● TASK TO COMPLETE
Which lines in the items below contain the word "point"? Pick out each of them and copy it.

● DATA PROVIDED
=-=-=
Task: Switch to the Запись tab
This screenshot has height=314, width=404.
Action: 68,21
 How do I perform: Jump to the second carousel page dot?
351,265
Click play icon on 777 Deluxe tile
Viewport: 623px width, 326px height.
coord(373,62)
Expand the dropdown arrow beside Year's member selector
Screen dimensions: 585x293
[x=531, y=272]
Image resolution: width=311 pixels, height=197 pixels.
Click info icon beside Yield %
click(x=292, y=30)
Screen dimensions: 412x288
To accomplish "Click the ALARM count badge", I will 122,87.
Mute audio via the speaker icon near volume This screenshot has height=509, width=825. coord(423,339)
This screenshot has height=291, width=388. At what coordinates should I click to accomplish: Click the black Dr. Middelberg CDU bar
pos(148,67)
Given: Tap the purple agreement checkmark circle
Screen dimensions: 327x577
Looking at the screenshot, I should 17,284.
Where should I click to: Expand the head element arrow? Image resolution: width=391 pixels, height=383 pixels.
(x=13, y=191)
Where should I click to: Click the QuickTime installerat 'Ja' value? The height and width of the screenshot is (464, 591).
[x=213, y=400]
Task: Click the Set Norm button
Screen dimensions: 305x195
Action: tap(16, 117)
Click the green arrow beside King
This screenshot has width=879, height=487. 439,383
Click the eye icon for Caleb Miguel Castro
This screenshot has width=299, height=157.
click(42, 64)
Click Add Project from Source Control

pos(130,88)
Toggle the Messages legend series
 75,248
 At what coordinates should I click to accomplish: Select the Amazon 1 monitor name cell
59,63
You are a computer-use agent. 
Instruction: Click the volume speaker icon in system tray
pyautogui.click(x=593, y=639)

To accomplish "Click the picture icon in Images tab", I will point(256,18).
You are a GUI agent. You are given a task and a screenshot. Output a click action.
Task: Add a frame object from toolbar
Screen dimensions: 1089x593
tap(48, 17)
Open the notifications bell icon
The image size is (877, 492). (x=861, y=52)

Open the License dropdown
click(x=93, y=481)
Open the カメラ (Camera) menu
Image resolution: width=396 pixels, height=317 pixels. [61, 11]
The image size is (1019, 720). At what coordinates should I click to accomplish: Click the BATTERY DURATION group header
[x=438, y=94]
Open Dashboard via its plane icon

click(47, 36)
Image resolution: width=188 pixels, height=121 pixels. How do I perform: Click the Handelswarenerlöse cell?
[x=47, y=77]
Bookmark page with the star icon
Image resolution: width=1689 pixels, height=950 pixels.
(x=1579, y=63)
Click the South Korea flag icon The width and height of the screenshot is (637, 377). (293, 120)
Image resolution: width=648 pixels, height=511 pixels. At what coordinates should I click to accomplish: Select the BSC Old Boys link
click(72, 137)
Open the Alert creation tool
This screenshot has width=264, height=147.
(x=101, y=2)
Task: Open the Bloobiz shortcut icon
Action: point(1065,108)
=-=-=
● SOLUTION TO THE PROBLEM
To accomplish "Click the picture icon in Images tab", I will point(256,18).
Action: point(1065,108)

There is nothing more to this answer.